Un Roman ?
Maurice Ravel, compositeur français (1875-1937), est un mystère. Les biographes savent peu de chose sur sa vie hormis sa manière de composer, ses dépressions et sa joie de créer. Sur sa vie sexuelle, le vide complet. On a dit beaucoup de choses, qu’il était « gay », sans qu’aucune preuve ne soit apportée.
En 2006, Jean Echenoz lui avait consacré un « roman » dont le titre brillait par sa brièveté « Ravel » (Éditions de Minuit). Il y racontait les 10 dernières années de la vie du compositeur qui meurt au moment même de l’Exposition universelle et de la création des disques Swing par Charles Delaunay, lui qui aimait se perdre dans les boîtes de jazz. Il a influencé de grands musiciens de jazz comme Bill Evans. Après s’être abreuvé de cette musique sans nom que l’on «écoute très tôt dans ce Paris ouvert à toutes les cultures, à toutes les révolutions. Comme Darius Milhaud, même si, du côté de Ravel c’est dans une moindre mesure, il a reconnu la place fondamentale de cette nouvelle musique. A Gershwin qui venait le voir pour apprendre de lui, il avait répondu « Combien gagnez-vous ? » et la réponse astronomique de l’autre lui avait fait répondre : « C’est à vous de me donner des leçons » !

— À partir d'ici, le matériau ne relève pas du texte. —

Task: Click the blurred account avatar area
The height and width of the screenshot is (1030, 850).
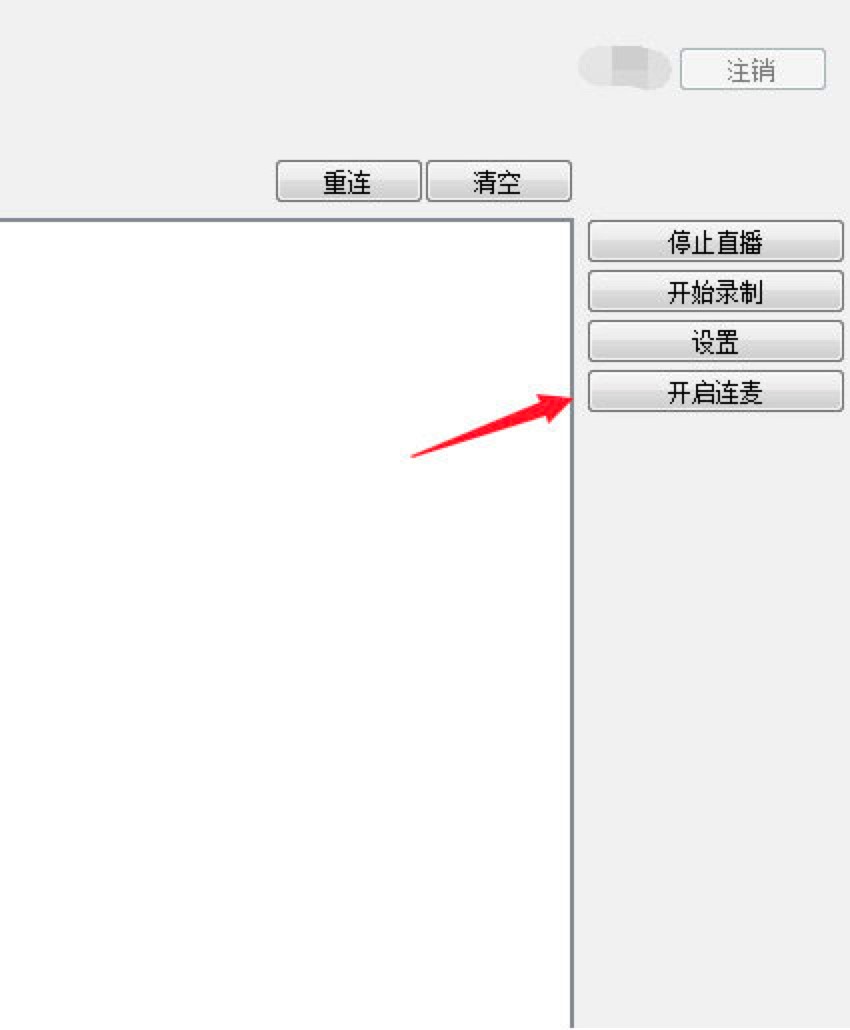Action: pyautogui.click(x=625, y=67)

Fallait-il, pour autant, un autre « roman » pour raconter quasiment la même histoire ? Michel Bernard a répondu positivement. « Les forêts de Ravel » sont une sorte de promenade dans la vie et l’œuvre du compositeur et pianiste virtuose.
Il a voulu partir à la guerre de 14-18. Son faible poids, sa petite taille mais aussi son âge, sa notoriété et sa manière de s’habiller l’ont fait rejeter. Il s’est prévalu de son poids plume pour devenir aviateur… Refus encore. Il deviendra conducteur de camion et, à la fin d’une camionnette. Comme Echenoz, Michel Bernard suit les pérégrinations du conducteur Ravel traversant les forêts et les lignes de front. Le tout avec une légèreté de l’écriture qui semble vouloir répondre à la légèreté apparente du moins des compositions raveliennes.
Pourquoi Michel Bernard a-t-il voulu une fois encore revenir sur ce parcours ? Pour faire partager son amour de quelques compositions de Ravel ? Pour le faire, une fois encore redécouvrir, Pour souligner sa modernité ? Je ne sais.
Étrangement pourtant, le lecteur se laisse envahir par cette vie étrange, un peu fantomatique. Le roman donne l’impression de fréquenter un pur esprit capable non pas de vivre mais de composer. Seulement de composer. Une fois le livre renfermé, on s’interroge. Ravel n’a-t-il pas ici disparu au profit de sa musique ? Le personnage s’est évanoui, l’homme n’existe plus…
C’est peut-être là que gît la volonté de l’auteur. Où est la vie ? Dans la forêt ? Dans la solitude ? Pour créer faut-il être associable ?
La lecture est un plaisir pervers. Plus encore pour ce livre…
Nicolas Béniès.
« Les forêts de Ravel », Michel Bernard, La Table Ronde.